# Passage shown
━━━━━━
The Love of the Last Tycoon (unfinished)
Fitzgerald began work on his last novel, The Love of the Last Tycoon, in 1939. He had completed over half the manuscript when he died in 1940.
Fitzgerald’s short stories
Beginning in 1920 and continuing throughout the rest of his career, Fitzgerald supported himself financially by writing great numbers of short stories for popular publications such as The Saturday Evening Post and Esquire. Some of his most notable stories include ‘The Diamond as Big as the Ritz,’ ‘The Curious Case of Benjamin Button,’ ‘The Camel’s Back’ and ‘The Last of the Belles.’
Fitzgerald’s wife Zelda
Fitzgerald married Zelda Sayre on April 3, 1920, in New York City. Zelda was Fitzgerald’s muse, and her likeness is prominently featured in his works including This Side of Paradise, The Beautiful and the Damned, The Great Gatsby and Tender Is the Night. Fitzgerald met 18-year-old Zelda, the daughter of an Alabama Supreme Court judge, during his time in the infantry. One week after the publication of Fitzgerald’s first novel, This Side of Paradise, the couple married. They had one child, a daughter named Frances ‘Scottie’ Fitzgerald, born in 1921.
━━━━━━
# Data supplied
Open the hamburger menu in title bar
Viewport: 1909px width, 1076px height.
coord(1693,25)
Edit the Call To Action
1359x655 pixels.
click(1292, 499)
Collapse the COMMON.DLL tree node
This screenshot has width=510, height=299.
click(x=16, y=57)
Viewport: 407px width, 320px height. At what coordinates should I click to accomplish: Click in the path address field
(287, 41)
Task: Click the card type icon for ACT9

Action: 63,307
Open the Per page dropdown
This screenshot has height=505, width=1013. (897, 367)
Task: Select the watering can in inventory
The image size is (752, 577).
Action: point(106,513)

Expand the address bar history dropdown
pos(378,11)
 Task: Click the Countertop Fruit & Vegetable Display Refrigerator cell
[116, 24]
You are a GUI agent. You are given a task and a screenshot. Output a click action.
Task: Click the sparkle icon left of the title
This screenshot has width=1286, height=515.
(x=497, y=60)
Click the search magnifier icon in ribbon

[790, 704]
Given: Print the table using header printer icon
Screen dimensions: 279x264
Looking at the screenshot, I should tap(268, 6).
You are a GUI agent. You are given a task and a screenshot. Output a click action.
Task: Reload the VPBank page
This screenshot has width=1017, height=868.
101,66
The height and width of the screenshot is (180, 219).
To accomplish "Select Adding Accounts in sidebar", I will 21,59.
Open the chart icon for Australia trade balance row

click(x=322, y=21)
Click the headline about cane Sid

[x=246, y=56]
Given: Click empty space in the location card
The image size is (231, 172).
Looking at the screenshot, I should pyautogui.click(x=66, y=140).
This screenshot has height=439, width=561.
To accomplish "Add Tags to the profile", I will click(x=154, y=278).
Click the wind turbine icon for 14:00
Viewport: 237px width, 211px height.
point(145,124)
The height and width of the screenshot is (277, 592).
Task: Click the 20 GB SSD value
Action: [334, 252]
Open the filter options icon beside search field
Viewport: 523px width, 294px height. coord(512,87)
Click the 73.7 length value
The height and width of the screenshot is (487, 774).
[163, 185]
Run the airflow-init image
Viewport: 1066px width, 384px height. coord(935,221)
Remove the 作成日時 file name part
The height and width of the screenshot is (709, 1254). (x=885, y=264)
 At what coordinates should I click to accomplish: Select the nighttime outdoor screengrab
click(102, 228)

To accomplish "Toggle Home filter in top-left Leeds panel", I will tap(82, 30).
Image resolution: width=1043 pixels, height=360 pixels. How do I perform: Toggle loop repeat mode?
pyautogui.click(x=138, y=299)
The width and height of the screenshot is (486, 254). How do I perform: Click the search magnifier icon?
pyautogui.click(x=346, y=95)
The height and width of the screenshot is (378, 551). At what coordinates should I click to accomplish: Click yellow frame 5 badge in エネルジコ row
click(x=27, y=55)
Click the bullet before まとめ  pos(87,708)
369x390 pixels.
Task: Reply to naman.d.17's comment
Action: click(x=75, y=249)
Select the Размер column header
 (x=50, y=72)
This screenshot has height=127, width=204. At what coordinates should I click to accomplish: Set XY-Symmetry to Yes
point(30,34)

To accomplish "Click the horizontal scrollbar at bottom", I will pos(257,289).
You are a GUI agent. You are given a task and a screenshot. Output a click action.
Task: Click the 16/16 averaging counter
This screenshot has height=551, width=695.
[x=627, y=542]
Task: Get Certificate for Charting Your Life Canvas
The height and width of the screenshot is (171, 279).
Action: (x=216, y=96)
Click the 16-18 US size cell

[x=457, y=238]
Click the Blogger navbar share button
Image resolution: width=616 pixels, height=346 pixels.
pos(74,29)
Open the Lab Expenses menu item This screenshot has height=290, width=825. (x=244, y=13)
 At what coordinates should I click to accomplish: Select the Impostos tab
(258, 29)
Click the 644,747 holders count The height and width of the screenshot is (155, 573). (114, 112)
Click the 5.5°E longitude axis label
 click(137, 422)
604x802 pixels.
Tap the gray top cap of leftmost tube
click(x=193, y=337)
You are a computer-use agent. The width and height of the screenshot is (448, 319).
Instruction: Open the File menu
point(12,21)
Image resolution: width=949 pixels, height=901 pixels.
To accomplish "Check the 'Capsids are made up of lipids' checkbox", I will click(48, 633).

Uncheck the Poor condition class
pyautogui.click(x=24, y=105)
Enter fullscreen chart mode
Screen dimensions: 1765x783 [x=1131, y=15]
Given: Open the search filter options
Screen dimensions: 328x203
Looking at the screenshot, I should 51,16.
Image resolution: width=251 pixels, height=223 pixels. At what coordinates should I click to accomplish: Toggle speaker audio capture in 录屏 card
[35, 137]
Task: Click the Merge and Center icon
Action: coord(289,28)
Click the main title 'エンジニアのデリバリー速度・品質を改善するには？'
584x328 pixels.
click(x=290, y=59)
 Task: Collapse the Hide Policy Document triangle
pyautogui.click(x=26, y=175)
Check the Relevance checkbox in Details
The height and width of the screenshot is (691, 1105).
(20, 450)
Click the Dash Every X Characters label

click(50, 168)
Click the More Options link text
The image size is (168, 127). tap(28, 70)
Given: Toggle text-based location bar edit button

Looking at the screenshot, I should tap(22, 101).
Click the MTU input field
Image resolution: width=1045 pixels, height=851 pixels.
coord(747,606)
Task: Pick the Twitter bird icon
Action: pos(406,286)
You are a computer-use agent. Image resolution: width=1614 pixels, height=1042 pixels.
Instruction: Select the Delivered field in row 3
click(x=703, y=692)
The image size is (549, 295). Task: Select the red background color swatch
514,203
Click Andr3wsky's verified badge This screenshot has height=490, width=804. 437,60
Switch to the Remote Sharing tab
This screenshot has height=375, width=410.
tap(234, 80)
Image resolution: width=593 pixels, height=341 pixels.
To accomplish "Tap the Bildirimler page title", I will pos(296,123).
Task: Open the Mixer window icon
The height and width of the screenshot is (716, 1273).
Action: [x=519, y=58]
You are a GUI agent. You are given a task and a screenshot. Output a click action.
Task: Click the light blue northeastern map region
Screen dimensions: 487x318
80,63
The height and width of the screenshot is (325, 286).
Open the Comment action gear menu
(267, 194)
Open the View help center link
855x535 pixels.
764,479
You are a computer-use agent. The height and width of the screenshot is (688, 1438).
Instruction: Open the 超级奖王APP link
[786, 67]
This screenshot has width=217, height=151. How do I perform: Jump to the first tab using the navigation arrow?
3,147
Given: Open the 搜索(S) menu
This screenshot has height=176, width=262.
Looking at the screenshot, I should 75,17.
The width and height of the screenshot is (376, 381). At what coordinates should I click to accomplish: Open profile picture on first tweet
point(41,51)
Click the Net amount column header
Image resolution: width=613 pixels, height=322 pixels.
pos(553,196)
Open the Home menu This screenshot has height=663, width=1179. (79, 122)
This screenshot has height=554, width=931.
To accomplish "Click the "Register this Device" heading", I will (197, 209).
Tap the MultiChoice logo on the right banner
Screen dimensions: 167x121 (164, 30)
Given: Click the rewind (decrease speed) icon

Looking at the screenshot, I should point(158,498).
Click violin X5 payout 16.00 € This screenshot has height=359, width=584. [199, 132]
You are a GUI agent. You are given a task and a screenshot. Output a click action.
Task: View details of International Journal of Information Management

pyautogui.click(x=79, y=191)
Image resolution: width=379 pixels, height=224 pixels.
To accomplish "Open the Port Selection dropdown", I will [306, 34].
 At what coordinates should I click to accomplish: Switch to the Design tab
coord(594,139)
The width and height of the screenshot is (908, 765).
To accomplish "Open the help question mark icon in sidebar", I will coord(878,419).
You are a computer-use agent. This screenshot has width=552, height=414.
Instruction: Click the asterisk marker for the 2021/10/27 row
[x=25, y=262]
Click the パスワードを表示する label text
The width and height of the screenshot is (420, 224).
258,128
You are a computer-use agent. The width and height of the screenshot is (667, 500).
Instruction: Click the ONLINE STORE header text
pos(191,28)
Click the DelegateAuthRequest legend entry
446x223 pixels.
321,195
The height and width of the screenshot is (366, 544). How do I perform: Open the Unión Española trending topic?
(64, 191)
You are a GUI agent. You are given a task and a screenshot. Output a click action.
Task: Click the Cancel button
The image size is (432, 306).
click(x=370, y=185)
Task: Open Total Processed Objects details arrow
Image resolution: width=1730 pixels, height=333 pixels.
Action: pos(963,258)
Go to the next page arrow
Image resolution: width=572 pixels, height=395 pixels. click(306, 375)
━━━━━━
# What you are asked to do
Continue the passage about Fitzgerald's last novel, short stories and marriage, starting after its final sentence.

# Output
Beginning in the late 1920s, Zelda suffered from mental health issues, and the couple moved back and forth between Delaware and France. In 1930, Zelda suffered a breakdown. She was diagnosed with schizophrenia and treated at the Sheppard Pratt Hospital in Towson, Maryland. That same year was admitted to a mental health clinic in Switzerland. Two years later she was treated at the Phipps Psychiatric Clinic at Johns Hopkins Hospital in Baltimore. She spent the remaining years before her death in 1948 in and out of various mental health clinics.
Fitzgerald’s death
Fitzgerald died of a heart attack on December 21, 1940, at the age of 44, in Hollywood, California. He died believing himself a failure, since none of his works received more than modest commercial or critical success during his lifetime.
Family, education and early life
Fitzgerald’s mother, Mary McQuillan, was from an Irish-Catholic family that made a small fortune in Minnesota as wholesale grocers. His father, Edward Fitzgerald, had opened a wicker furniture business in St Paul, and, when it failed, took a job as a salesman for Procter & Gamble. During the first decade of Fitzgerald’s life, his father’s job took the family back and forth between Buffalo and Syracuse in upstate New York. When he was 12, Edward Fitzgerald lost his job with Procter & Gamble, and the family moved back to St. Paul in 1908 to live off of his mother’s inheritance.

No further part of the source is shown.